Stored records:

^^^^^^^^^^^^^^^^

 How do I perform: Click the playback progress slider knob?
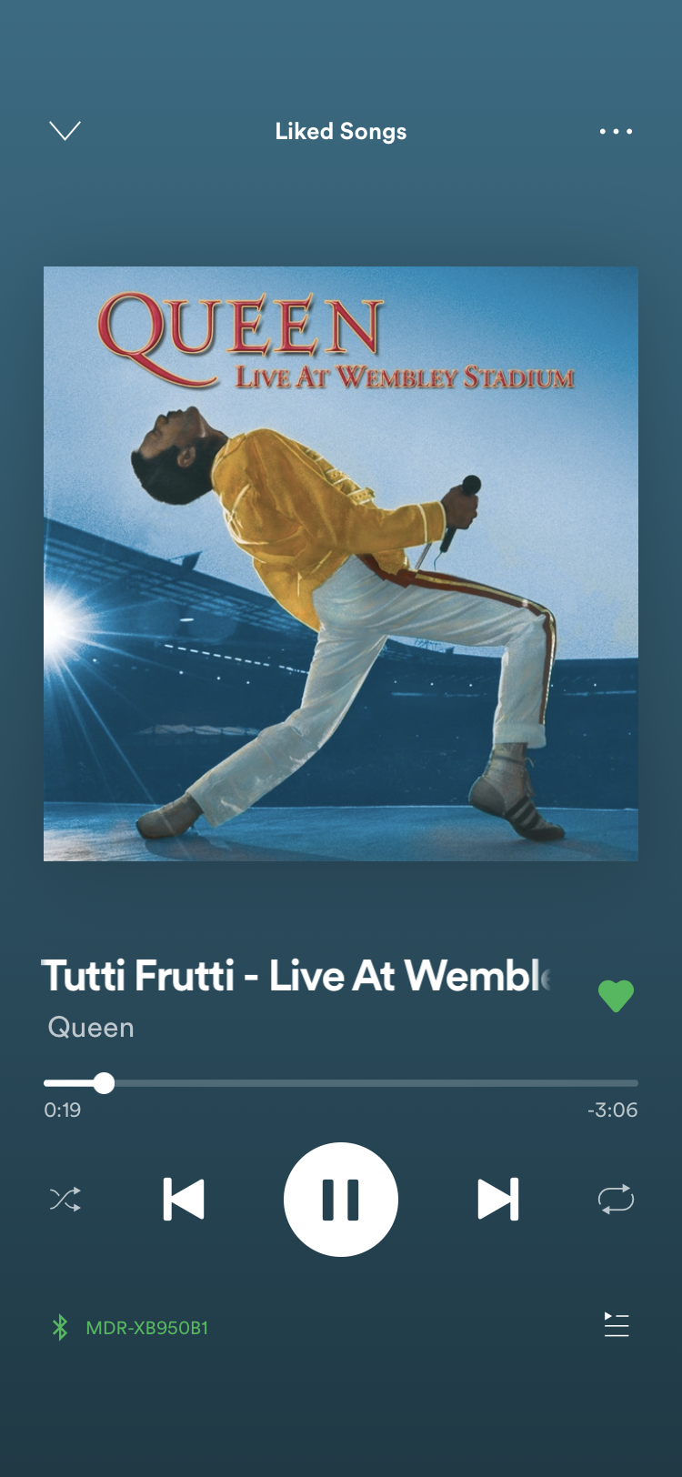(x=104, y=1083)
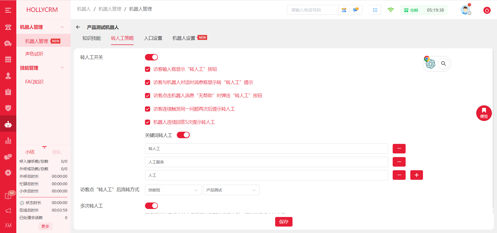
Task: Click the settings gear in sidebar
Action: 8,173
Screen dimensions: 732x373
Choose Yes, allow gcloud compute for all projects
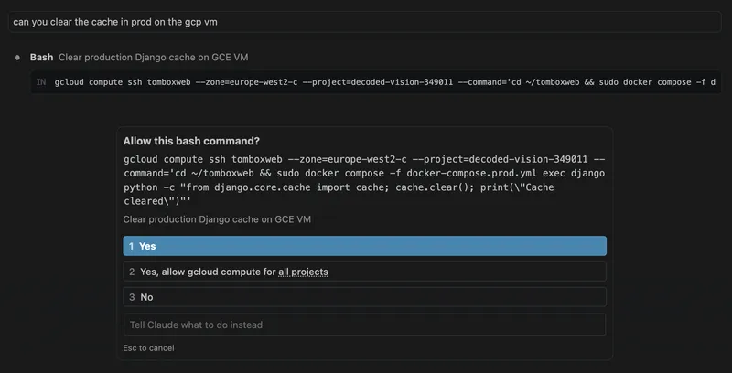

^^^^^^^^^^^^^^^^

▶ **Work instructions**
What is needed is a verbatim transcription of the records, minus the pictures.

▶ **Exercise response**
 How do I perform: Click the playback progress slider knob?
(x=104, y=1083)
Task: Click the settings gear in sidebar
Action: 8,173
Screen dimensions: 732x373
Choose Yes, allow gcloud compute for all projects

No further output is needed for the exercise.